Past exhibition

Vanishing Points

Raymond Barion

Amsterdam, 13 Apr - 25 May '19
Vanishing Points
Past exhibition

Vanishing Points

Raymond Barion

Amsterdam, 13 Apr - 25 May '19

opening saturday, April 13, 17.00 - 19.30h

Upstream Gallery proudly presents the second solo exhibition by Raymond Barion (1947). The Dutch artist, who has been living in Antwerp for years, had his very first gallery exhibition two and a half years ago at Upstream Gallery. Around that time the Dutch art world viewed the discovery of the artist with great enthusiasm. Dutch newspaper Het Parool wrote, "for forty years Barion has been active as a painter and only now - as he is turning seventy years of age - he is having his first solo-exposition. What a discovery! As if a long-closed treasure has been reopened." In the 2016 exhibition, Barion presented a selection of works primarily from the 1980s, in which 'isometric perspective' played a central role. The current exhibition focuses on Barion’s more recent work, in which the artist introduces a new form of perspective. By using this new perspective the spectator suddenly finds oneself and vanishes in the wondrous world of Barion.

Technological dystopia

The wondrous world of Barion is definitely not always a joyful place. “My work is not the most optimistic, let me say it like that. I am not a pessimist, whining and complaining all day long. On the contrary, I really enjoy life. However, I do see what’s happening around us and I believe we need to give those things a place.”*

A current event that distresses Barion is global warming. The polar ice caps that have been melting faster than ever were the incentive to make three 'geographical' paintings of ice glaciers. In one of these paintings we see a sinking submarine. The catastrophic events surrounding submarine boats are another example of current affairs that occupy Barion. For him, these catastrophes, like the sinking of the nuclear-powered Kursk submarine in 2000 and the disappearance of the ARA San Juan more recently, are examples of administrative and technological failures. In these instances, technology does not deliver progress, but rather sows chaos, death, and destruction. For this reason, Barion aims to sketch the world as a technological dystopia, that is, a world in which technology does not cause the advancement we expect it to deliver.

In limbo

"Technology has had enormous influence on our ways of life. Technology has brought us into a permanent transitional phase. We can see the effects of it everywhere around us: in our daily life and in particular in the media. On television we see the most horrible images, while at the same time we live in peace. Being in between these two situations is surreal."
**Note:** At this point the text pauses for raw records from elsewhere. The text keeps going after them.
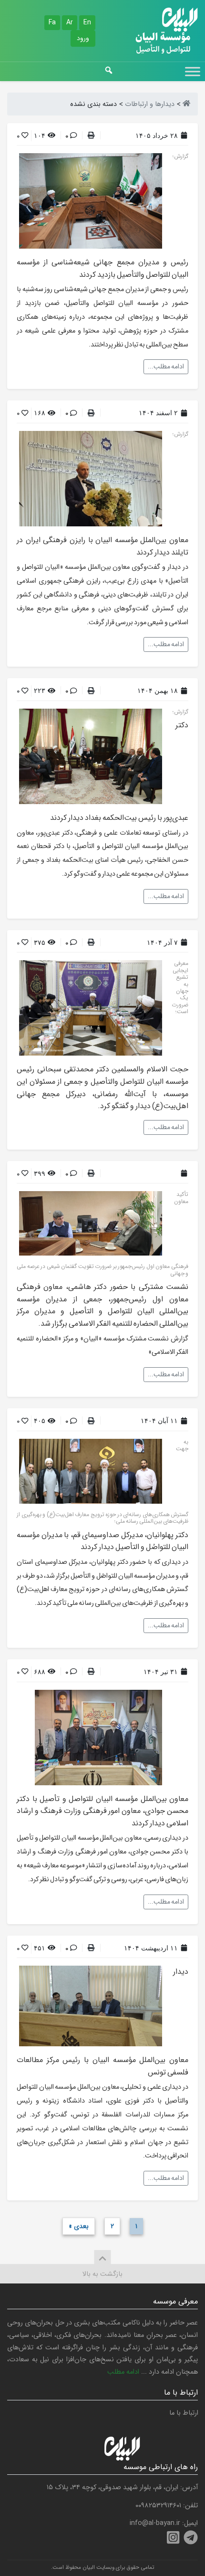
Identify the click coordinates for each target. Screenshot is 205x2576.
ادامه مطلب (123, 2372)
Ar (69, 22)
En (87, 22)
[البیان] (186, 104)
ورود (83, 38)
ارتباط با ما (183, 2413)
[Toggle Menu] (192, 71)
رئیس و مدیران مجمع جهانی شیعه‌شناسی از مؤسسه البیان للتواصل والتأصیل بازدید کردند (102, 268)
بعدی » (79, 2226)
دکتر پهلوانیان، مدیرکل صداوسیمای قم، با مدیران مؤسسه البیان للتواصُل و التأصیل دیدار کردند (102, 1541)
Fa (52, 22)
Barion is fascinated by the artificial world we live in today. In this artificial world our perception of reality is determined by the technology of cameras. Barion wants to show how technology visualizes. By technifying our ways of watching he wants to make us aware of the 'reality' that technology creates. He is doing this by making artificial images of space through isometric perspective. Thanks to gaming, we have familiarized ourselves with isometric perspective. Isometrics gives us a view of a building or a city from above and shows both the top and sides of an object at the same time. The ubiquitous views in Barion’s work are reminiscent of surveillance images of CCTV cameras.

In the glacier-paintings of Barion we also see isometric constructions. They give us an overall picture of a glacier in a box. The picture resembles a profile of a volcano or a tectonic plate from a geography book. Barion has cut out a section of a glacier in his painting. As a result, it looks like he puts the glacier under a magnifying glass. Barion compares his working method to that of the scientist, who, for example, puts an insect in a small cardboard box and takes a closer look at it. The same method Barion applies in his painting of an eyeball. In this painting he has dissected the eye and magnified it. For Barion, the eye is an important physical machine. He considers it to be the basis of the modern camera lens. Thus, Barion wants to take a critical look at the technological way of visualizing.

A new perspective

Barion predominantly used isometric perspective in his older paintings. This would produce a feeling as if one had lost one’s sense of time. Also, the beholder of the painting would be disconnected and be an outsider to the image. The isometric construction strengthened the narrative of Barion's paintings, which dealt with exclusive hotel buildings and arenas nobody was supposed to enter or leave.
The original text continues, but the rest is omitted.